▶ [WHAT YOU ARE ASKED TO DO]
From the data below, please reproduce exactly everything from the line that contains "Accessories CCTV (197, 62)" down to the line that contains "Mini-knopjes (95, 2021)", with both ends included.

▶ [DATA PROVIDED]
== Segment start ==
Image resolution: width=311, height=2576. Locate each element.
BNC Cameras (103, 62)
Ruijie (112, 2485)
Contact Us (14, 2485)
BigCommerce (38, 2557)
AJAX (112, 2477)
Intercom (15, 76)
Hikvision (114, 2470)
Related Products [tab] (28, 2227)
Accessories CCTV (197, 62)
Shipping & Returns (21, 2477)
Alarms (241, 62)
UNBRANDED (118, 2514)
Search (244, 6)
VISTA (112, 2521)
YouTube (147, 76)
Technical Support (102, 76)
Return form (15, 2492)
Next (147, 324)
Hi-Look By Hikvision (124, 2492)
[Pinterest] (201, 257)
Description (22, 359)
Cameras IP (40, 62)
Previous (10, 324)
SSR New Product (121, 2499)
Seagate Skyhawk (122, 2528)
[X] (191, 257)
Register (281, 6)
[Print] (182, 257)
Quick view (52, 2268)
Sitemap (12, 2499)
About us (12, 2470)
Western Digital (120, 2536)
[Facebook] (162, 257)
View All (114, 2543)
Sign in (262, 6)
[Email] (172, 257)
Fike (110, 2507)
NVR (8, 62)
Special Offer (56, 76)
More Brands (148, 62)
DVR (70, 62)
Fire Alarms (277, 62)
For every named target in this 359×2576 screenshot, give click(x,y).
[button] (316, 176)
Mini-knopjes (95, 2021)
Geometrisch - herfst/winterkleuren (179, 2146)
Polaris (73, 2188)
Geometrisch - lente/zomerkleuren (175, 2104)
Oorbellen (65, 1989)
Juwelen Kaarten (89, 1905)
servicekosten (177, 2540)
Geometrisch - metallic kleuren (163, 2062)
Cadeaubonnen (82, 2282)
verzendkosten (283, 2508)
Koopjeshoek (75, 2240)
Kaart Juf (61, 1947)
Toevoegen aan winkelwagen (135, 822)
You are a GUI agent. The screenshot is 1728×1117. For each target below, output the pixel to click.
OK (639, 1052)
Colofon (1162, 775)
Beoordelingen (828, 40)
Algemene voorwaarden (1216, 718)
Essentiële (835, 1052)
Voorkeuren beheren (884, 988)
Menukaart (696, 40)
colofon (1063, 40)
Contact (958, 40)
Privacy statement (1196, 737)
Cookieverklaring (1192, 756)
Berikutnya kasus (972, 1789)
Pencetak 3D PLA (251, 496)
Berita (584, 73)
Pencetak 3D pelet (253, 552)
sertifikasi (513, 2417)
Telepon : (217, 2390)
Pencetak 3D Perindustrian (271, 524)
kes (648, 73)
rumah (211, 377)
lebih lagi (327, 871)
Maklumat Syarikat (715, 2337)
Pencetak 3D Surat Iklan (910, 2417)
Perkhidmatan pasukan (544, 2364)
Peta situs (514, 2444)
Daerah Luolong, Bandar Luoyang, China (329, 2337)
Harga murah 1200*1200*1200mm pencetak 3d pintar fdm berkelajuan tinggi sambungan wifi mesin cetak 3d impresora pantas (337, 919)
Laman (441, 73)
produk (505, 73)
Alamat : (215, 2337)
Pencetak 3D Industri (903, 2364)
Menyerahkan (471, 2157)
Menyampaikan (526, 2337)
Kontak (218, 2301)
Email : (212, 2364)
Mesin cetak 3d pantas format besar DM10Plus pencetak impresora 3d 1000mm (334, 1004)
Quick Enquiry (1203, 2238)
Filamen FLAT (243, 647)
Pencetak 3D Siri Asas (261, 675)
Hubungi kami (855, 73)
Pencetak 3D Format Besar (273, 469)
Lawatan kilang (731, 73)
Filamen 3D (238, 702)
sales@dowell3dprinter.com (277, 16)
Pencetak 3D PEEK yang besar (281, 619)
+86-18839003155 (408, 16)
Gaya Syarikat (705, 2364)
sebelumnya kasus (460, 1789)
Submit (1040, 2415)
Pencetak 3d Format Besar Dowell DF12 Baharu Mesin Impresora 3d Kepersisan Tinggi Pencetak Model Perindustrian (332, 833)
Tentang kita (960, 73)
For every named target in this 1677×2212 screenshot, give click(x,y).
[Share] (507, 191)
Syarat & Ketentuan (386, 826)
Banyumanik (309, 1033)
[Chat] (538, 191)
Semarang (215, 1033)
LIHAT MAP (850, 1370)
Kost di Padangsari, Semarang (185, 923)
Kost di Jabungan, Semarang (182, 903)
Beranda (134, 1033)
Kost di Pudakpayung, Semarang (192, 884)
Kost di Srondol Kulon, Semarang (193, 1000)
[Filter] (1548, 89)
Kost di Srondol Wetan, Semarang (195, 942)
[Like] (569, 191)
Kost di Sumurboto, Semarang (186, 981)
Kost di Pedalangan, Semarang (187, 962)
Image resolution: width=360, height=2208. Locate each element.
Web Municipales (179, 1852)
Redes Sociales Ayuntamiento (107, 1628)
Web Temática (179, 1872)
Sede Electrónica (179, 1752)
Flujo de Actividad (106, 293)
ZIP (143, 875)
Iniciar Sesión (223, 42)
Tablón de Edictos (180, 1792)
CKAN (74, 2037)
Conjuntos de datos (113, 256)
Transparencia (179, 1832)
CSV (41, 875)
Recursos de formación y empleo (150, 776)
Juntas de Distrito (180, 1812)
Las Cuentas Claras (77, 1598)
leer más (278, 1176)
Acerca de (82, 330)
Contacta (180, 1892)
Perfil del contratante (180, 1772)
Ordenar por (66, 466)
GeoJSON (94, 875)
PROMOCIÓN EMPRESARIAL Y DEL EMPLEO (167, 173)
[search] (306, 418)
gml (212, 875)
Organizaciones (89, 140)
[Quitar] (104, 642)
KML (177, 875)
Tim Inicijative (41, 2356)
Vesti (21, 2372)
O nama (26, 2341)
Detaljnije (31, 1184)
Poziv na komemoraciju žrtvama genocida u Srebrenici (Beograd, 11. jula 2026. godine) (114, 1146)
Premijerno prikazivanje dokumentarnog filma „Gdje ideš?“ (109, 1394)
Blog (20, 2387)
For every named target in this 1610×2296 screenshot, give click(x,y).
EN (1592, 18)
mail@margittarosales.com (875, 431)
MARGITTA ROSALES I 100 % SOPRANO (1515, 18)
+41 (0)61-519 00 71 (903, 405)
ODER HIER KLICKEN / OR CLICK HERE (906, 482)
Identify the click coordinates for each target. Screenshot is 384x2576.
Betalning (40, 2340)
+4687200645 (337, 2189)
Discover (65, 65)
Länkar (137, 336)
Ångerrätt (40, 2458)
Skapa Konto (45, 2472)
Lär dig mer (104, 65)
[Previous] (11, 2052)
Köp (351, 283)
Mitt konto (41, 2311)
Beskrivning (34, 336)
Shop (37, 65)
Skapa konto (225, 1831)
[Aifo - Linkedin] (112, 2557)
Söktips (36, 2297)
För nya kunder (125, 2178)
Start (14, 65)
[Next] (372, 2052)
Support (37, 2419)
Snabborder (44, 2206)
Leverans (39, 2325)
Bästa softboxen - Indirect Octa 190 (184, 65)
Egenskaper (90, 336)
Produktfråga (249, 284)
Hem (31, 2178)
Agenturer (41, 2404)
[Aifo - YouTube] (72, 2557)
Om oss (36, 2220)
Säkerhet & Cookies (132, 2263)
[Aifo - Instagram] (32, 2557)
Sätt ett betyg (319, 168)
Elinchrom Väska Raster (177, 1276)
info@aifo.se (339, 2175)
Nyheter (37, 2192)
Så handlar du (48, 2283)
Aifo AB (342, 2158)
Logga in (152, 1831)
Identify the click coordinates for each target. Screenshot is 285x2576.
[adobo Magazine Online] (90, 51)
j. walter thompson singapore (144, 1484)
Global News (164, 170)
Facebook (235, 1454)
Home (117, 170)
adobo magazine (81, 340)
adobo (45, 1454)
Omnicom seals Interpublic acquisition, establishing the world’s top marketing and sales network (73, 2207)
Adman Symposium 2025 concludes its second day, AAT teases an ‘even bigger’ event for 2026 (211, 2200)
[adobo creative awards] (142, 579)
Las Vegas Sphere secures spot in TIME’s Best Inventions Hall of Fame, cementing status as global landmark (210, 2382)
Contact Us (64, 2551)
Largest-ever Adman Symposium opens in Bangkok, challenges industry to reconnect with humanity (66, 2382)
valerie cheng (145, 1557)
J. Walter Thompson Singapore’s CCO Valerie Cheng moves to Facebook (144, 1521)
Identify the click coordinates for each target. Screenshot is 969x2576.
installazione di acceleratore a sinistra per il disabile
== Segment end ==
▶ [COMPLETED EXERCISE]
Accessories CCTV (197, 62)
Shipping & Returns (21, 2477)
Alarms (241, 62)
UNBRANDED (118, 2514)
Search (244, 6)
VISTA (112, 2521)
YouTube (147, 76)
Technical Support (102, 76)
Return form (15, 2492)
Next (147, 324)
Hi-Look By Hikvision (124, 2492)
[Pinterest] (201, 257)
Description (22, 359)
Cameras IP (40, 62)
Previous (10, 324)
SSR New Product (121, 2499)
Seagate Skyhawk (122, 2528)
[X] (191, 257)
Register (281, 6)
[Print] (182, 257)
Quick view (52, 2268)
Sitemap (12, 2499)
About us (12, 2470)
Western Digital (120, 2536)
[Facebook] (162, 257)
View All (114, 2543)
Sign in (262, 6)
[Email] (172, 257)
Fike (110, 2507)
NVR (8, 62)
Special Offer (56, 76)
More Brands (148, 62)
DVR (70, 62)
Fire Alarms (277, 62)
For every named target in this 359×2576 screenshot, give click(x,y).
[button] (316, 176)
Mini-knopjes (95, 2021)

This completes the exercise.